--- START ---

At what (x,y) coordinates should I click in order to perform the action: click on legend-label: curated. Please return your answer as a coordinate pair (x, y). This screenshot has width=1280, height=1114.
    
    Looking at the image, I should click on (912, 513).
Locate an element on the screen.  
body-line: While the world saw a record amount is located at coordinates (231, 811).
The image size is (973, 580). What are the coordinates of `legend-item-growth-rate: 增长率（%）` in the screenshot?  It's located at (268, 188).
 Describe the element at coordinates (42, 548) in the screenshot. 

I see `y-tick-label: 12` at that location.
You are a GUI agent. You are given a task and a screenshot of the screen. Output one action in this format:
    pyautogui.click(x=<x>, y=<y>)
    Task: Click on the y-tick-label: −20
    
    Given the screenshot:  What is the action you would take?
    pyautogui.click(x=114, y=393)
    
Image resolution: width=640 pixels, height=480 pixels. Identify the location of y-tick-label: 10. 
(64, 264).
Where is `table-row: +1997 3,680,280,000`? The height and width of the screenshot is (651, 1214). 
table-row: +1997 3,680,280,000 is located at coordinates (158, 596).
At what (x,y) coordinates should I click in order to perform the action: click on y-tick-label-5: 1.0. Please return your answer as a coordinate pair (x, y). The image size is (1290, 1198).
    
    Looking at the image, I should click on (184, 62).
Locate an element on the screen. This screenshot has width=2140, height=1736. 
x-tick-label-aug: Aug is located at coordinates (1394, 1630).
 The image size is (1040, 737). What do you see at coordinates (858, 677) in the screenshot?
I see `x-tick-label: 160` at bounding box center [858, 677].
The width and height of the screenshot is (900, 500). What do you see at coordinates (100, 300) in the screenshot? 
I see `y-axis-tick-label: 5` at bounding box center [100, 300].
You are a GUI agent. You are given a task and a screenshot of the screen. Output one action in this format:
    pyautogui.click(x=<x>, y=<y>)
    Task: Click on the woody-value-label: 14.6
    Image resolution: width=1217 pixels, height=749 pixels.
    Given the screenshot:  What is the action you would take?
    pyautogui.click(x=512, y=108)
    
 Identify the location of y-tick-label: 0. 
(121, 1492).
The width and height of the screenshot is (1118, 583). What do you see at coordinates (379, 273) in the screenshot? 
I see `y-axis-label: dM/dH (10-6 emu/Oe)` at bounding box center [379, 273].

--- END ---

TASK TO COMPLETE.
Return every line of the material above verbatim, from start to finish, without changing, adding, or dropping anything.

EXERCISE ANSWER.
At what (x,y) coordinates should I click in order to perform the action: click on legend-label: curated. Please return your answer as a coordinate pair (x, y). This screenshot has width=1280, height=1114.
    
    Looking at the image, I should click on (912, 513).
Locate an element on the screen.  
body-line: While the world saw a record amount is located at coordinates (231, 811).
The image size is (973, 580). What are the coordinates of `legend-item-growth-rate: 增长率（%）` in the screenshot?  It's located at (268, 188).
 Describe the element at coordinates (42, 548) in the screenshot. 

I see `y-tick-label: 12` at that location.
You are a GUI agent. You are given a task and a screenshot of the screen. Output one action in this format:
    pyautogui.click(x=<x>, y=<y>)
    Task: Click on the y-tick-label: −20
    
    Given the screenshot:  What is the action you would take?
    pyautogui.click(x=114, y=393)
    
Image resolution: width=640 pixels, height=480 pixels. Identify the location of y-tick-label: 10. 
(64, 264).
Where is `table-row: +1997 3,680,280,000`? The height and width of the screenshot is (651, 1214). 
table-row: +1997 3,680,280,000 is located at coordinates (158, 596).
At what (x,y) coordinates should I click in order to perform the action: click on y-tick-label-5: 1.0. Please return your answer as a coordinate pair (x, y). The image size is (1290, 1198).
    
    Looking at the image, I should click on (184, 62).
Locate an element on the screen. This screenshot has width=2140, height=1736. 
x-tick-label-aug: Aug is located at coordinates (1394, 1630).
 The image size is (1040, 737). What do you see at coordinates (858, 677) in the screenshot?
I see `x-tick-label: 160` at bounding box center [858, 677].
The width and height of the screenshot is (900, 500). What do you see at coordinates (100, 300) in the screenshot? 
I see `y-axis-tick-label: 5` at bounding box center [100, 300].
You are a GUI agent. You are given a task and a screenshot of the screen. Output one action in this format:
    pyautogui.click(x=<x>, y=<y>)
    Task: Click on the woody-value-label: 14.6
    Image resolution: width=1217 pixels, height=749 pixels.
    Given the screenshot:  What is the action you would take?
    pyautogui.click(x=512, y=108)
    
 Identify the location of y-tick-label: 0. 
(121, 1492).
The width and height of the screenshot is (1118, 583). What do you see at coordinates (379, 273) in the screenshot? 
I see `y-axis-label: dM/dH (10-6 emu/Oe)` at bounding box center [379, 273].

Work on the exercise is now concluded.